The paper addresses the problem of obtaining globally consistent labels for a large data set when the labeling workload is distributed among many teachers who do not coordinate with each other. When the number of classes is large, different teachers are likely to use different vocabularies, synonyms, or even different granularities for the same concept, leading to potential total inconsistency. The authors formalize this “distributed labeling” scenario and introduce a quantitative measure called label efficiency. Label efficiency f(α, alg) is defined as the ratio between the number of globally consistent labels that an algorithm alg can recover and the total number of labels supplied by the teachers. The key parameter α is the ratio l⁄c, where l is the number of instances each teacher labels and c is the total number of classes.

The paper first assumes that each teacher is internally self‑consistent (i.e., for any two instances the teacher labels the same, they truly belong to the same class) but that the naming of classes across teachers is completely uncoordinated. Under this assumption the authors propose two algorithms.

1. C³ (Contradict the Connected Components) algorithm – The algorithm builds an initially empty graph whose vertices are the data instances. In each round a teacher is given a random set U of l vertices that do not yet form a clique. For every pair (i, j) in U the teacher’s response is examined: if the teacher assigns the same label to i and j, the two vertices are merged (contracted); otherwise an edge is added between them.
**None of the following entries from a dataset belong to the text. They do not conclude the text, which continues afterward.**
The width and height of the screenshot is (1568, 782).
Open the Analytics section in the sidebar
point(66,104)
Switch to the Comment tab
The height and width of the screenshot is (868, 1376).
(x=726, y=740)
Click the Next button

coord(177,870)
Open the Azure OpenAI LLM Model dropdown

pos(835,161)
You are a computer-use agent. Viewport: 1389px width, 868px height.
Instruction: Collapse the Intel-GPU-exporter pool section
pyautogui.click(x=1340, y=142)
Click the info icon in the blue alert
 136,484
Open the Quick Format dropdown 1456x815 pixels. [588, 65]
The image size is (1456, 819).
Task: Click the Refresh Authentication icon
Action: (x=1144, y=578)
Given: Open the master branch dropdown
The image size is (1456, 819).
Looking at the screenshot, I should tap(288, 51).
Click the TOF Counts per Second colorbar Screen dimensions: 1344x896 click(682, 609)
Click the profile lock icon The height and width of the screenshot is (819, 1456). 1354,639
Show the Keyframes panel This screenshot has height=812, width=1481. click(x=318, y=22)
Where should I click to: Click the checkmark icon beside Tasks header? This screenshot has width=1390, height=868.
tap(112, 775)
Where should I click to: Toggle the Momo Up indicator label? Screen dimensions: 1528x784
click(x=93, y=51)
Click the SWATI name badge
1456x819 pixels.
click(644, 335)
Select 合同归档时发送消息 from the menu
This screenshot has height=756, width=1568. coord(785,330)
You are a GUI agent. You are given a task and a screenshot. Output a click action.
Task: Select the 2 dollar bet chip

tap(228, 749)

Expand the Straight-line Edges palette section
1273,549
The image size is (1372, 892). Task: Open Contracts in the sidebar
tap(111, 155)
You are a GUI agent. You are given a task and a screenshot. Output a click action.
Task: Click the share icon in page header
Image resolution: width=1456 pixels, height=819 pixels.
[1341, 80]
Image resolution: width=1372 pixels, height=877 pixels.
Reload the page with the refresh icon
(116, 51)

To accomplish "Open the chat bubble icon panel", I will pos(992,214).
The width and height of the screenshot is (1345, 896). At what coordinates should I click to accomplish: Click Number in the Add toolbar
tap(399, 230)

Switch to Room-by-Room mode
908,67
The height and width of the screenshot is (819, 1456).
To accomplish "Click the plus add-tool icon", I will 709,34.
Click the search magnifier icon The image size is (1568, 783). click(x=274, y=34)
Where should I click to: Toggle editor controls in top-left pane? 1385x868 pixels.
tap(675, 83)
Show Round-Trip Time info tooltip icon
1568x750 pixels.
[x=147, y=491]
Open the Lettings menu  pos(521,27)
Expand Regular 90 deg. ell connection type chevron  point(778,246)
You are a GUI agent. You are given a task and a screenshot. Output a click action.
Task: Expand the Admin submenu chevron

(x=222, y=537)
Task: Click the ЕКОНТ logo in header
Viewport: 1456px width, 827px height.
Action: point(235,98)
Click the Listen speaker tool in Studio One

The process repeats until the remaining graph becomes a clique. At that point each vertex receives a unique label, and the label is propagated back to all original instances that were merged into that vertex. The analysis shows that the expected number of distinct labels a teacher will produce on l random instances is at most l·Q(α) where Q(α) = (1 − e^{‑α})⁄α. Consequently the expected total number of teacher‑provided labels needed to finish is n·